I heard a clip of Yasir Qadhi saying that celebrating birthdays is not doing tashabbuh with kuffar because even though at one point it was a pagan practice but no longer is and no one sees it as one, hence its no longer tshabbuh of the kuffar. One of his arguments was that if you want to classify that as tashabbuh then why dont you classify the usage of days of the week as tashabbuh too, we know for a fact they’re from a pagan origin.
I have no doubt that birthdays should not be celeberated and my question is not if they should be or not, but can you please clarify why there’s nothing wrong using the days of the week and why don’t we apply the same principle as tashabbuh in this case. One can argue that they were also at one point in time to venerate their gods.
In the name of Allah, Most Compassionate, Most Merciful,
As-salāmu ‘alaykum wa-rahmatullāhi wa-barakātuh.
Your question is based on the premise of Shaykh Yasir Qadhi’s reverse analogy of the names of the days on celebrating birthdays. He asserts that if celebrating birthdays is emulating disbelievers, hence prohibited, so too should be the use of the days of the week be prohibited as it has its origin in Pagan practice. Since we do not prohibit the use of the names of the days, celebrating birthdays should also not be prohibited.
We agree with Shaykh Yasir Qadhi’s reverse conclusion on the reverse analogy that the use of the names of the days is not prohibited. However, that is not due to it being emulating disbelievers due to its origin. The prohibition of emulating disbelievers in any practice is if that practice is in vogueby non-Muslims and has a distinct relation with their religion and practices.[i]The names of the days of the week are not regarded as a distinct feature of non-muslims and no one understands them as such. Accordingly, the names of the days of the week is not emulating the disbelievers.
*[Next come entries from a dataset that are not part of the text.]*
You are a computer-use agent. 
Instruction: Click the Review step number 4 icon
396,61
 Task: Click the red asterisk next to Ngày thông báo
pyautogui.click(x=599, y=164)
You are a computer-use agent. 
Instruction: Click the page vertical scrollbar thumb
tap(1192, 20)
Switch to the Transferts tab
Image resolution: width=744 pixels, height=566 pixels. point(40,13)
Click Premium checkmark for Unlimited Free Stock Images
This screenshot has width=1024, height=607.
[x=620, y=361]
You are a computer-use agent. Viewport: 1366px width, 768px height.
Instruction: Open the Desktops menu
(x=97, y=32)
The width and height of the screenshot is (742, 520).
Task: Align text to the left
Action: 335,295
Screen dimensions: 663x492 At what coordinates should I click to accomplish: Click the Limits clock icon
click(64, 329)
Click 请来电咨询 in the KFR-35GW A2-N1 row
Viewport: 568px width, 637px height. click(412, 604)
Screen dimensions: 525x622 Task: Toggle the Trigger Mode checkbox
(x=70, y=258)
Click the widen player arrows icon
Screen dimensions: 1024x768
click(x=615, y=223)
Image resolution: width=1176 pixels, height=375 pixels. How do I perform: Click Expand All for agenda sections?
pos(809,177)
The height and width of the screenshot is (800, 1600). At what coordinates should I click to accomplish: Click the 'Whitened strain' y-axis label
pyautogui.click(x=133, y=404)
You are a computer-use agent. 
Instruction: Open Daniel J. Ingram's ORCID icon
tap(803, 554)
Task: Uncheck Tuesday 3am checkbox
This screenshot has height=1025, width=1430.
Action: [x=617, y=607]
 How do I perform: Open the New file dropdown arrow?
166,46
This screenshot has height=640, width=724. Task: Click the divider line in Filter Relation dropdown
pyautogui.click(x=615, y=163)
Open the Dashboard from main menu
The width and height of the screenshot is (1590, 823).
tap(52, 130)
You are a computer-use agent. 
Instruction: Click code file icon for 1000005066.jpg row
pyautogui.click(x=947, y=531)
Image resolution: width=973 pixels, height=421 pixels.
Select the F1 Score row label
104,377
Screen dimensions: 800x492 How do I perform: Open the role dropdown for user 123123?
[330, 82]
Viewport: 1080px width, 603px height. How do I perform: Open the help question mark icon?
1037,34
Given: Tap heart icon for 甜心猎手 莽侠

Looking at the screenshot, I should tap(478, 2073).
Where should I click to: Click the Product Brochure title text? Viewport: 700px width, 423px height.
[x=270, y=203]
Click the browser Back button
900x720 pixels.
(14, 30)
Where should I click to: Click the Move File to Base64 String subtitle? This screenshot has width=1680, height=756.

Celebrating birthdays is a distinct feature of the life of disbelievers. Most of them attach unwarranted importance to it. They often go beyond bounds in order to make this day special.Generally, many will consider a birthday to be incomplete without the presence of lavishly decorated cakes, candles representing one’s age, singing of songs, blowing out candles making wishes etc.
Islamically, we are not averse to acknowledging our days of birth. However, celebrating as explained above is indeed emulating the ways of the disbelievers.
Furthermore, as Muslims, our focus is on the Akhirah (hereafter). When one completes another year of his life, it is a moment to ponder and reflect on the past. It is a time to repent and make a determination to increase in worship in order to get closer to Allah in the future. On the contrary, birthday celebrations today go against aMuslims overall outlook on life and death and contradicts the wayof Nabi Sallallahu Alayhi Wasallam and the pious predecessors who are the standard that we aim to emulate.